The crystal structures of T. thermophilus lysyl-tRNA synthetase complexed with E. coli tRNA(Lys) and a T. thermophilus tRNA(Lys) transcript: anticodon recognition and conformational changes upon binding of a lysyl-adenylate analogue.

Abstract

The crystal structures of Thermus thermophilus lysyl‐tRNA synthetase, a class IIb aminoacyl‐tRNA synthetase, complexed with Escherchia coli tRNA(Lys)(mnm5 s2UUU) at 2.75 A resolution and with a T. thermophilus tRNA(Lys)(CUU) transcript at 2.9 A resolution are described. In both complexes only the tRNA anticodon stem‐loop is well ordered. The mode of binding of the anticodon stem‐loop to the N‐terminal beta‐barrel domain is similar to that previously found for the homologous class IIb aspartyl‐tRNA synthetase‐tRNA(Asp) complex except in the region of the wobble base 34 where either mnm5 s2U or C can be accommodated.
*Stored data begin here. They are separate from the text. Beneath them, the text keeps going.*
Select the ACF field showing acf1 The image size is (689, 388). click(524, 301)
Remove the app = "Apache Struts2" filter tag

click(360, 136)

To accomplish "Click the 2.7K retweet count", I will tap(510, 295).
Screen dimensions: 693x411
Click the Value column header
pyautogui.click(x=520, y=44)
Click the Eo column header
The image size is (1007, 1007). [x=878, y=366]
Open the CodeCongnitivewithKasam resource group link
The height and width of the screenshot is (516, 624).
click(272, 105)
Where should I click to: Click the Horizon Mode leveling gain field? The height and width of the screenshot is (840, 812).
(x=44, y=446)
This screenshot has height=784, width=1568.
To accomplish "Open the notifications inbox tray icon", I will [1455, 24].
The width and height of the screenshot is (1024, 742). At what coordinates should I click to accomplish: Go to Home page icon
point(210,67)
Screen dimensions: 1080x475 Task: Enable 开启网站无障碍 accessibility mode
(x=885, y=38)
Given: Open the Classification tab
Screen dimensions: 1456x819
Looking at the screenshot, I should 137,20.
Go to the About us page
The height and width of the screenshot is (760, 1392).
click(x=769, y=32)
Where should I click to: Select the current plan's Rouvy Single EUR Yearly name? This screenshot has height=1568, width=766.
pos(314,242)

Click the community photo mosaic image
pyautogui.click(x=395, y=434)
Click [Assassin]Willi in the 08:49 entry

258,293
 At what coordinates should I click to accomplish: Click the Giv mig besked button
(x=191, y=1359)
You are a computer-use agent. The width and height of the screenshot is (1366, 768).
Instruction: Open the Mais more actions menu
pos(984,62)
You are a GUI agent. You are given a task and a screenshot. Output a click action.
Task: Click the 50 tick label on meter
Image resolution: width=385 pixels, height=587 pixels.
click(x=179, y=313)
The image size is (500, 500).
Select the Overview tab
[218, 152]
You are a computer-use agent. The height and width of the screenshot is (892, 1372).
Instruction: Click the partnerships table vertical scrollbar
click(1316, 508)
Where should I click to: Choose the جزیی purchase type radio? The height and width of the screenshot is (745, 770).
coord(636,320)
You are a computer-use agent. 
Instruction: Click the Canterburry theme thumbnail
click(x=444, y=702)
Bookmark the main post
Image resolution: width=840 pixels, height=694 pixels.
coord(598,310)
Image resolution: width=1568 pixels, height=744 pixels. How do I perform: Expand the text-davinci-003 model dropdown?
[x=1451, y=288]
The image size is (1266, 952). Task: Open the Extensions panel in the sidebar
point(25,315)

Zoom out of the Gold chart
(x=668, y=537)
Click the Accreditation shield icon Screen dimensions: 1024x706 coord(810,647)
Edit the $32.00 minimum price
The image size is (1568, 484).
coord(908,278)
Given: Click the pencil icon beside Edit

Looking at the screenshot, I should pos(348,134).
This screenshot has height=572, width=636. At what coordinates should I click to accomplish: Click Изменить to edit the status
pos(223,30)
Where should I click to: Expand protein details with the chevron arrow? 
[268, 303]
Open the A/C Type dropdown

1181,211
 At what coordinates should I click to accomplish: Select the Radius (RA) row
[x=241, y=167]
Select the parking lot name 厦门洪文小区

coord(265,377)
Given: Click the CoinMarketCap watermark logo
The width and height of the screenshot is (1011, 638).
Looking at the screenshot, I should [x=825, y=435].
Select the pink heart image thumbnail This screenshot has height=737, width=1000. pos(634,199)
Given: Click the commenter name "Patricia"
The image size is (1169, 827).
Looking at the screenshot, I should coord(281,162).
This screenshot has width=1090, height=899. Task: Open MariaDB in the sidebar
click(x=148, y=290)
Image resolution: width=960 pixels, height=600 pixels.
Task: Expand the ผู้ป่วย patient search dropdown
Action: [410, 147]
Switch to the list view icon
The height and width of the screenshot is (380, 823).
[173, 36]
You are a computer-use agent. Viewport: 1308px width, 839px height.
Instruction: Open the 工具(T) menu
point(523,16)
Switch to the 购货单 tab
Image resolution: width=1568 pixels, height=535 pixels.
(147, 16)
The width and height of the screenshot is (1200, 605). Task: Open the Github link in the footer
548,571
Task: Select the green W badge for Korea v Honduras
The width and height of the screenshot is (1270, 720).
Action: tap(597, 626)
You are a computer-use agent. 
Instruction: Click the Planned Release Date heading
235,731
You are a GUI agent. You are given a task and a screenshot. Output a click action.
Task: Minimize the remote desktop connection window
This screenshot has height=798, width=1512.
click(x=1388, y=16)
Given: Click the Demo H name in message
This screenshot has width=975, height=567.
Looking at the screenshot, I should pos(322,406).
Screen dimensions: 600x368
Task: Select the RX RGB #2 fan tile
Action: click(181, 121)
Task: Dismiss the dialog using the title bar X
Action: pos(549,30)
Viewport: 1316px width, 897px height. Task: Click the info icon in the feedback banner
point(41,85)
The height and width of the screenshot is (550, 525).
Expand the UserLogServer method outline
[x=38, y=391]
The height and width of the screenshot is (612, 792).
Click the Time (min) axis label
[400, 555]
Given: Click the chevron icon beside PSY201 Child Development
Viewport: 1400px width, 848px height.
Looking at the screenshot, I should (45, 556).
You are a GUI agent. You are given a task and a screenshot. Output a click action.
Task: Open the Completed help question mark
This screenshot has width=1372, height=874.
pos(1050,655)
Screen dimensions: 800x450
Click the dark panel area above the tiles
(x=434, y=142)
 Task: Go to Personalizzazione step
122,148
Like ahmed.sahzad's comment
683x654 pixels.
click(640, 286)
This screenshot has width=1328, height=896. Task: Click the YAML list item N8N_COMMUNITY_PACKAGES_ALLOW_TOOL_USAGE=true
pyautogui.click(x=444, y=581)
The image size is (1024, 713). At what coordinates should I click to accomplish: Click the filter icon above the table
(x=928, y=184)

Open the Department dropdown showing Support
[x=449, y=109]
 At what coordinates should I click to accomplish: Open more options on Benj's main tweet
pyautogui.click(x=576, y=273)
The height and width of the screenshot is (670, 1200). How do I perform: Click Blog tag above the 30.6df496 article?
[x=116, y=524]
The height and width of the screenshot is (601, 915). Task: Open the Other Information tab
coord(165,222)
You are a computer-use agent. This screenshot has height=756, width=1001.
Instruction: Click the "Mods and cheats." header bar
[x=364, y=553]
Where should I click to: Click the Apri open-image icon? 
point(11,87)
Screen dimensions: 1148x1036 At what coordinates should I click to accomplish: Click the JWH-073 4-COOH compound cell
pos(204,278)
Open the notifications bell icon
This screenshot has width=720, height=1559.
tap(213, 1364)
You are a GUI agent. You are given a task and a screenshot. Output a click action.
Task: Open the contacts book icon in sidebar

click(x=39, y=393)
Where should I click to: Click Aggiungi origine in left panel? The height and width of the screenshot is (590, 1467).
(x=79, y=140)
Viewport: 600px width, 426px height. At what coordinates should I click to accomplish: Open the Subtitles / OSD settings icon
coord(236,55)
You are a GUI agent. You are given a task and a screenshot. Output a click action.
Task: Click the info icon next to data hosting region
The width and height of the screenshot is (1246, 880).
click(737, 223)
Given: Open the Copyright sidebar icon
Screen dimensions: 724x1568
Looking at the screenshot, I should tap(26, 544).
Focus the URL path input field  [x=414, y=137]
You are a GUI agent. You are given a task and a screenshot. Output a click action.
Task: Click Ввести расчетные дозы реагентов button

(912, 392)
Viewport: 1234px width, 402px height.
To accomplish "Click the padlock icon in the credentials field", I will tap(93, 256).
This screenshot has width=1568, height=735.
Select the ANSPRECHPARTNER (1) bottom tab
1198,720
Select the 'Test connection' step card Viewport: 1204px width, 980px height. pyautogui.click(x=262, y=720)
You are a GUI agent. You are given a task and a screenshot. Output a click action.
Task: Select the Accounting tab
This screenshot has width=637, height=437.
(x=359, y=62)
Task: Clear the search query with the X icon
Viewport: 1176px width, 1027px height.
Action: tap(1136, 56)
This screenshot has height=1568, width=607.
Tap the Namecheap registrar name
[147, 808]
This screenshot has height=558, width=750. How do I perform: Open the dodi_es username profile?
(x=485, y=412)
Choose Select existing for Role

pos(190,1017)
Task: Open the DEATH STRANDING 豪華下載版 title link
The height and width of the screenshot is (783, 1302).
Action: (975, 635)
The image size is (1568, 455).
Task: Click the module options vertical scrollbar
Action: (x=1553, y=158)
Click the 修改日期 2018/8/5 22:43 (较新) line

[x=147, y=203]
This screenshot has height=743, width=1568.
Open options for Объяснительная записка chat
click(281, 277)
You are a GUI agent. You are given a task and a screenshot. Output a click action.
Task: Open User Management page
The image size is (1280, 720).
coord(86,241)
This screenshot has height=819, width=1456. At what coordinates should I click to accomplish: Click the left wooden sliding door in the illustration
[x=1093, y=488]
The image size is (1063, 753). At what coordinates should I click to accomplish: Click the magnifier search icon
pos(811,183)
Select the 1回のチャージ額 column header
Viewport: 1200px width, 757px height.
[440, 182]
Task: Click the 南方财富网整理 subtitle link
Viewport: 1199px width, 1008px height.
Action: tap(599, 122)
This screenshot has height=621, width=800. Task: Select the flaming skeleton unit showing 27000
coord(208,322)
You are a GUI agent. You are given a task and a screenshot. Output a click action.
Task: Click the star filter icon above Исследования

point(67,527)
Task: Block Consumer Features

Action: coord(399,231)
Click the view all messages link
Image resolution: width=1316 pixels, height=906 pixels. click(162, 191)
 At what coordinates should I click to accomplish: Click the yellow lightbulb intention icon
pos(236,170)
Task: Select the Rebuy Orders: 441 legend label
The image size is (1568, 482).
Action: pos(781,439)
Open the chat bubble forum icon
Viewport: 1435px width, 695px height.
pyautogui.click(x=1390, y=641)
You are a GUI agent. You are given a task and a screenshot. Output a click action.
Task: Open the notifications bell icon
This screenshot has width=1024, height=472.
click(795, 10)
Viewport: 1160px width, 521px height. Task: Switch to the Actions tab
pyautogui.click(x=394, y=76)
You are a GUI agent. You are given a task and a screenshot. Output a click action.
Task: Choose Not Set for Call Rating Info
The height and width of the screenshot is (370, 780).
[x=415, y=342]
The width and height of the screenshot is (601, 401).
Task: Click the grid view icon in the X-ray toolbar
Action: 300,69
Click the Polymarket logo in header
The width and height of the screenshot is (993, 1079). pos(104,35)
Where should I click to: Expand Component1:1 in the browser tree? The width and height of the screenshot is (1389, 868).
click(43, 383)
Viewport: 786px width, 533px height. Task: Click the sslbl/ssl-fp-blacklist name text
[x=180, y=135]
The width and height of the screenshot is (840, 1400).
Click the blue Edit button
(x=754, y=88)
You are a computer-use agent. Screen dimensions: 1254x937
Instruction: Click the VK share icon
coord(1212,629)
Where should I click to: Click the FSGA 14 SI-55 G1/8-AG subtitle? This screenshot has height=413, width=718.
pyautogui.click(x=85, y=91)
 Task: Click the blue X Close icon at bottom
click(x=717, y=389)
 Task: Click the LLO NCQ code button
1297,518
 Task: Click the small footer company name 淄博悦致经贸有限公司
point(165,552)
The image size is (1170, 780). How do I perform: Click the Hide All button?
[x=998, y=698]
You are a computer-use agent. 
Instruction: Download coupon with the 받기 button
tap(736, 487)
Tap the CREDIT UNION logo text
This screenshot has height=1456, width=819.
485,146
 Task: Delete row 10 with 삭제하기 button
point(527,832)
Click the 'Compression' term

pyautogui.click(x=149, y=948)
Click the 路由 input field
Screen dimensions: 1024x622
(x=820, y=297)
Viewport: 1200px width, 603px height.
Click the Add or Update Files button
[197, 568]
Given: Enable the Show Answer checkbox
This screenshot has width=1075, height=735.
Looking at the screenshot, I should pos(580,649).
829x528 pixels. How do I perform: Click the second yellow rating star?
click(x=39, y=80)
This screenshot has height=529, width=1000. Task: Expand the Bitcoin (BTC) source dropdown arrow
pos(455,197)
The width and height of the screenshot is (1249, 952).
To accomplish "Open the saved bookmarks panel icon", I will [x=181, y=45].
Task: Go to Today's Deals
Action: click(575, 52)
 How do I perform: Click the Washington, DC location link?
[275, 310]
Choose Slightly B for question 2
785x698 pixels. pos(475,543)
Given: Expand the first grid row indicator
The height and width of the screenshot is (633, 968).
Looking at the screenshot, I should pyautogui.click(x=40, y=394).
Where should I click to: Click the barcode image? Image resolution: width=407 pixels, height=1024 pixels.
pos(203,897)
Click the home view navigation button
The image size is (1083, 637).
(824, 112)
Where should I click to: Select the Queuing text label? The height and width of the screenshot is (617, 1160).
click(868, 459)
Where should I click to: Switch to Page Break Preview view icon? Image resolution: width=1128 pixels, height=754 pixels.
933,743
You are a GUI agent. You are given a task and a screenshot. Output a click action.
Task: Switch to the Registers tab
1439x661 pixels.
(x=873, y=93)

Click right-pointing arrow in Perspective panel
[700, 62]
The specific recognition of the other anticodon bases, U‐35 and U‐36, which are both major identity elements in the lysine system, is also described. Additional crystallographic data on a ternary complex with a lysyl‐adenylate analogue show that binding of the intermediate induces significant conformational changes in the vicinity of the active site of the enzyme.